If you run a business where you are the sole employee, you still have to treat your business finances like a business. That means keeping good financial records and tracking payments you make to yourself from the business. Whether you use a payroll service or enter an online transfer from your business bank account to your personal account, it is important to do the right bookkeeping entries when paying yourself to ensure you have accurate small business accounting records. Follow along to learn more about paying yourself and other small business accounting advice.
How paying yourself works with small business accounting
When you run a small business, you have a few options on how to pay yourself. Here are some of the most common ways of paying yourself in a small business, and how to account for those types of payments:
- Paychecks – If you pay yourself a regular paycheck like I do, you need a way to do it. I use a 3rd party payroll service that handles all of my withholdings and tax payments, which each hit my business bank account as their own individual item each week. I then categorize each of the related costs (paycheck, withholdings) into the appropriate expense categories on my general ledger.
- Member draw/dividends – For payments, you make to yourself directly outside of a regular payroll cycle, you still have to categorize the transfer but don’t want to list it as an expense. After all, profits you take are the opposite of an expense. In this case, you should use a dedicated member draw or dividend category. This is a balance sheet account, not a P&L account, so this type of payment has no impact on your business taxes or profit statements.
- Reimbursements – While it doesn’t help you make money, you should carefully track reimbursements in addition to your paychecks and member draws. Reimbursements should line up with specific expenses and get assigned to the appropriate general ledger account for the expense.
To summarize: if it is a paycheck or a reimbursement, it is an expense on your small business accounting records. Direct payments to owners from business profits don’t count as an expense. They show up somewhere else on your books.
Keep business and personal finances separated
None of this works if you don’t keep your personal and business finances separate. Keeping accurate, updated records is an important responsibility of any small business owner. Even if you are just a solo side hustler with an LLC, you should keep dedicated business bank accounts outside of your personal accounts.
Keeping accounts apart helps with taxes, legal protection in some cases, and makes bookkeeping and record keeping a lot easier. For example, if you enter expenses at the end of each month, filing business taxes could be as simple as printing a form and copying that information into your tax return.

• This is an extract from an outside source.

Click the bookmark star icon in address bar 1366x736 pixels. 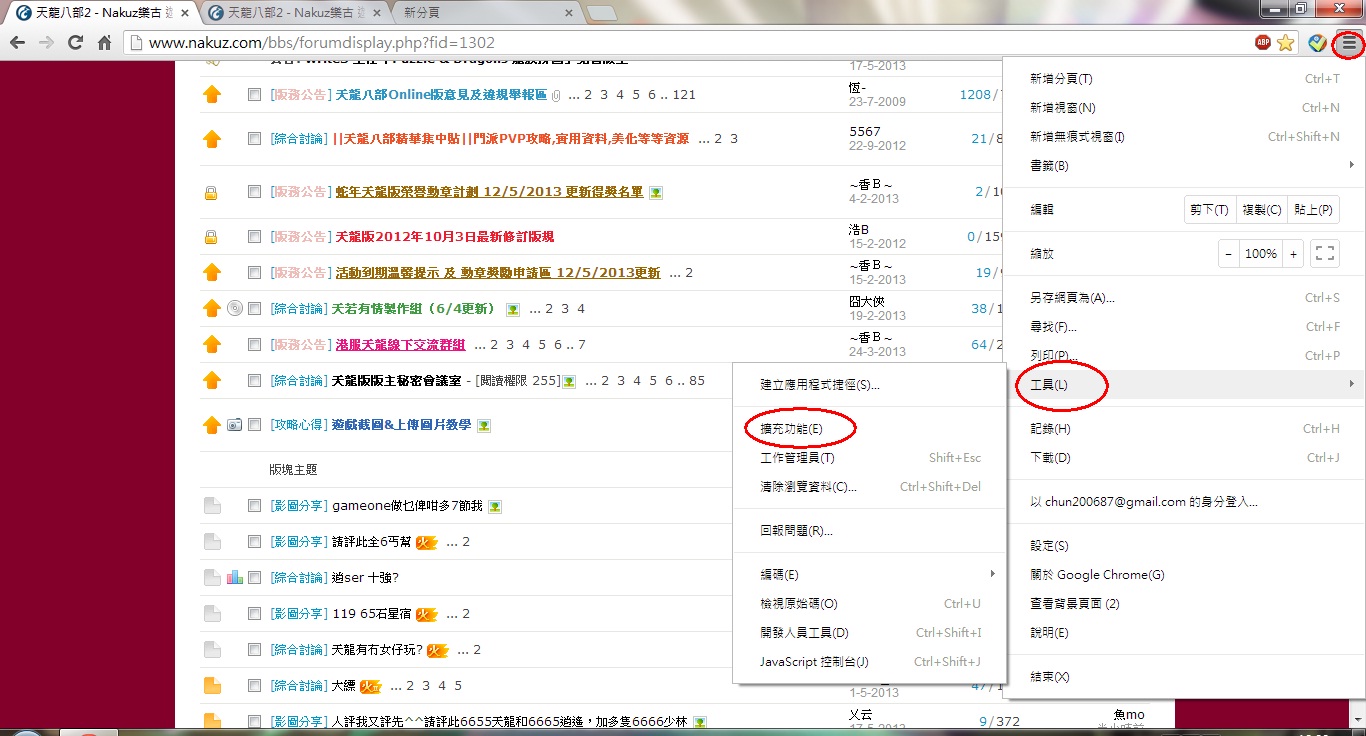(x=1286, y=43)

With outdated records, you might miss important expenses and write-offs that can lower your tax bill. That means more money you get to keep in your pocket or reinvest in your business.
Get the best tax treatment in your pass-through business
The 2018 tax law offers improved tax deductions for pass-through entities. Depending on how you structured your business, you could get a 20% savings on profits you earn from your small business. But if you don’t have good records, you don’t know how much you’ll save!
If you operate as a sole proprietor, limited liability company, partnership, S-Corp, or limited liability partnership, you may be able to take advantage of this huge tax savings.
Paying attention to the little details in your business operations gives you bigger savings than ever before. Make sure to accurately note every dollar that goes in and out of your business bank account to get the best results. You have to file accurate taxes by law, so you have even more motivation to keep good records.
Pay yourself the right way
If you opt to organize your business as an S-Corp or LLC taxed as an S-Corp, you may be able to save yourself a bundle in taxes. It all depends on how your business works, how much you earn, and how you want to pay yourself. If you handle paying yourself and business organization the right way, it can save you a lot of time and money running your business.